An interesting finding of our study is that, among all the need factors, only the presence of chronic diseases drives inequality in inpatient service utilization. Such a phenomenon can be explained by the fact that chronic diseases are more concentrated among the rich; therefore, they used more inpatient services than the poor. The number of chronic disease patients in China is around 300 million [44] and chronic diseases account for approximate 90% of total deaths [45], posing a profound challenge for China’s healthcare system. The current medical insurance system, whether integrated or not, generally implements inpatient treatment-oriented benefits packages, neglecting prevention and outpatient services. Such arrangements easily lead to delayed treatment among the poor. Although many integrated pilots provide outpatient chronic disease packages, the number of conditions covered is usually limited 8~15 [46]. A shift to primary health care and a broader benefit package covering chronic disease management and treatment should be incorporated into future integration reform.
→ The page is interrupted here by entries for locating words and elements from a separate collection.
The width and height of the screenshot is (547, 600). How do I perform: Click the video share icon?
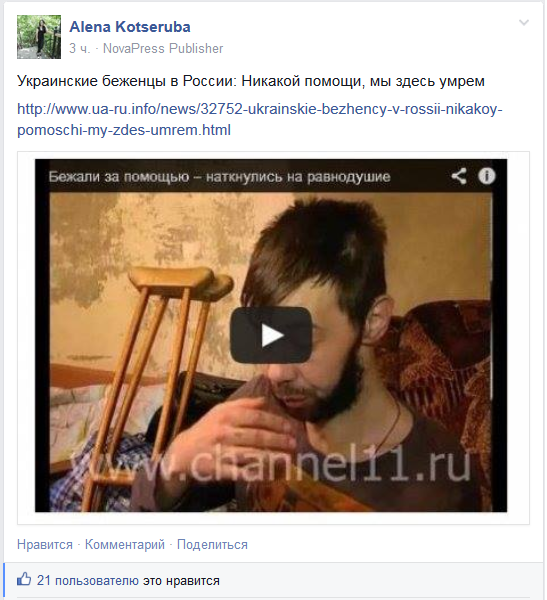(458, 176)
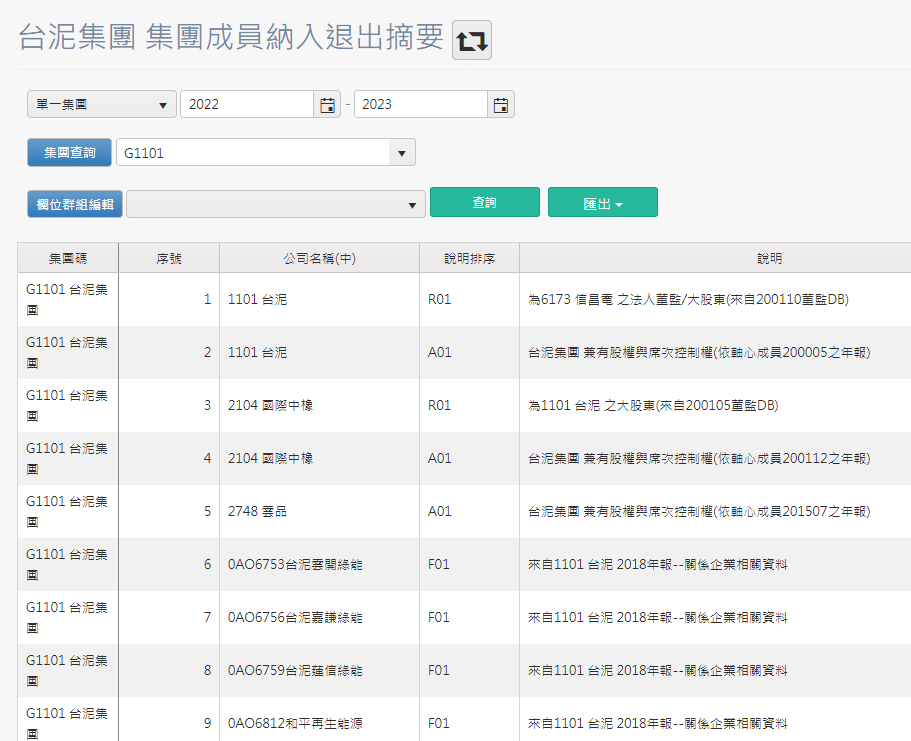The width and height of the screenshot is (911, 741).
Task: Open the calendar picker for the 2022 start year
Action: [326, 103]
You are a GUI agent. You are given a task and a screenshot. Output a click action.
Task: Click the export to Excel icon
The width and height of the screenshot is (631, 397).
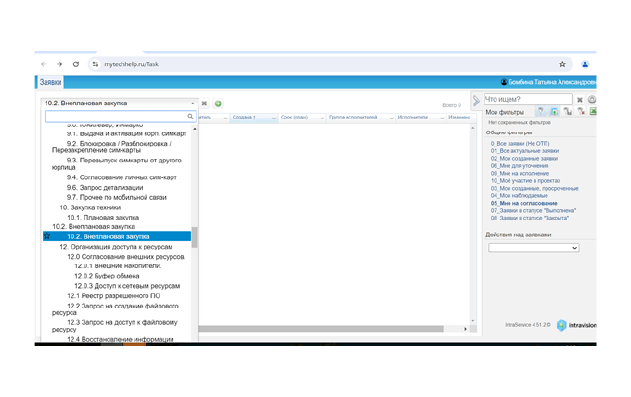[593, 111]
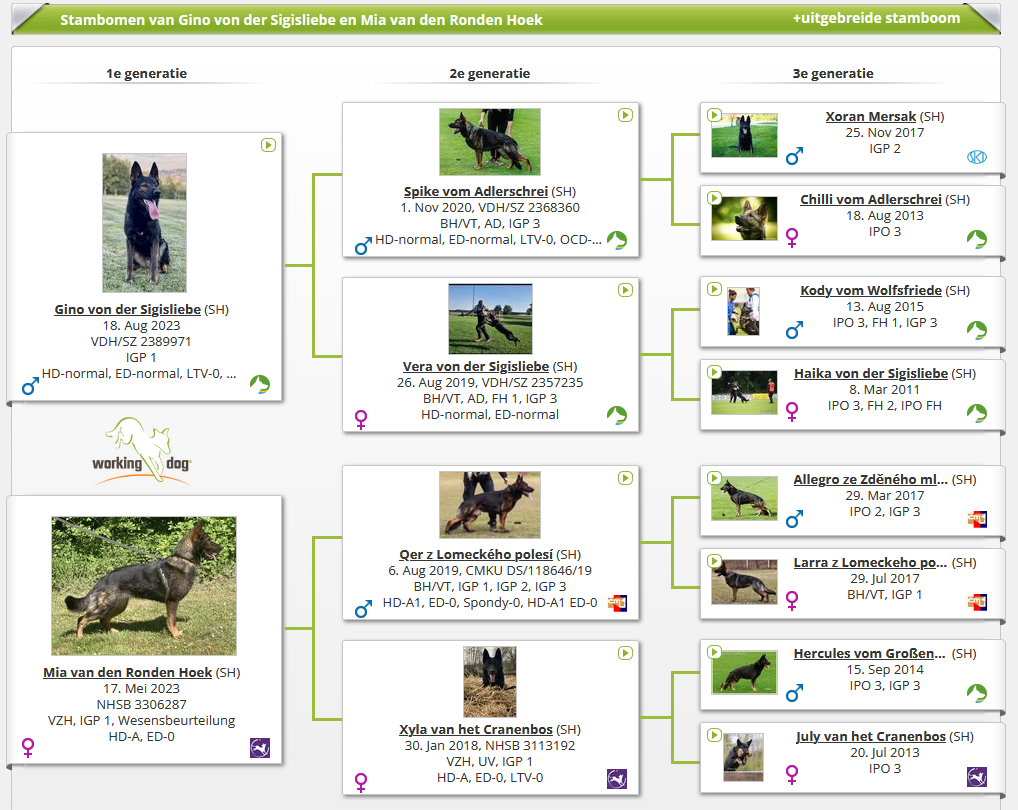Viewport: 1018px width, 810px height.
Task: Click the blue club logo on Xoran Mersak card
Action: [x=976, y=157]
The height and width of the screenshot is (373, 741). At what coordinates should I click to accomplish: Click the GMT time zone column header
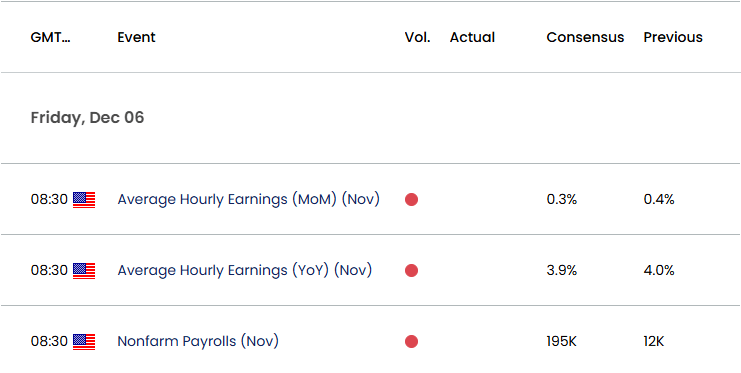tap(51, 37)
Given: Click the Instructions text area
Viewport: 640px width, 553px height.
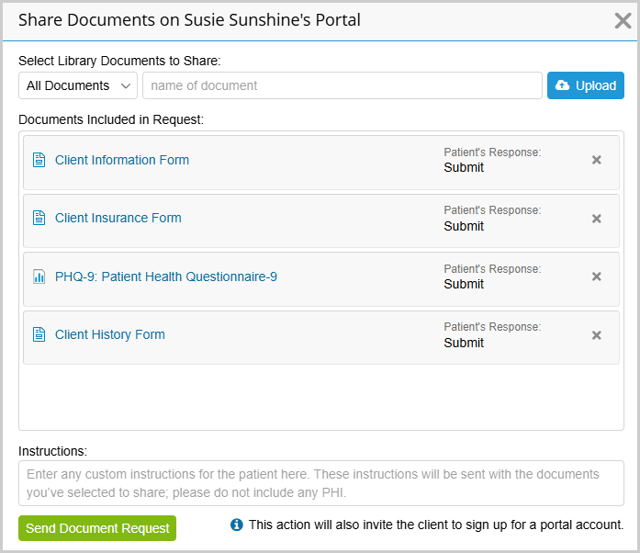Looking at the screenshot, I should pyautogui.click(x=320, y=483).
There were three limitations to the study. First, this was a cross-sectional study so the causal relationship between integration reform and measured factors could not be established. Second, the changes and effectiveness caused by insurance integration reform cannot be fully measured and demonstrated because this study only investigates the earlier stage of the pilot areas while the policy effect of integration reform usually takes longer to be fully revealed. Third, although the selected pilot integrated area and non-integrated area are from the same province or other provinces with similar socioeconomic levels to control the influence of socioeconomic factor, there still might be other socioeconomic factors that confound our results. However, this study provides rare and valuable policy evidence to evaluate the ongoing large scale medical insurance integration reform in China, through comparative analyses and quantitatively measuring the reduction in inequities resulting from integration reform and other influencing factors. It suggests options for more targeted policy interventions to address persistent problems.

Conclusion

Integration reform played a positive role in reducing inequality in inpatient service utilization. However, inequality still exists, particularly among the poorer population. Improvements can be made. We offer some policy implications for China’s integration reform. First, against the backdrop of huge social, economic, geographical disparity in China, the implementation of nationwide uniform medical insurance scheme like USBMI is not likely to be completed within the short term. To reduce resistance to integration reform, URRBMI might be a more feasible and appropriate policy choice for China’s next stage of insurance reform. Second, to reduce the gap between URRBMI and UEBMI, governments at different levels should widen financial support and increase funding levels. Third, more attention should be directed to further improving the design of URRBMI, which could include providing greater government subsidies and increasing its share of the premiums, to gradually eliminate the existing two-level premium structure. Fourth, more targeted policies for the poor are needed, including reducing out-of-pocket medical costs and facilitating and expanding family physician contract programs to improve their access to healthcare. Fifth, increasing the coverage of outpatient service and providing chronic disease-related preventive services packages at the primary health care facilities could reduce the overuse among the rich and underuse among the poor, so as to improve equitable access to inpatient care. In addition, it should be clearly noted that the integration reform alone is unlikely to eliminate inequity in inpatient service utilization, coordinated inter-government strategies aimed to reduce socioeconomic inequity in income and social welfare are also needed.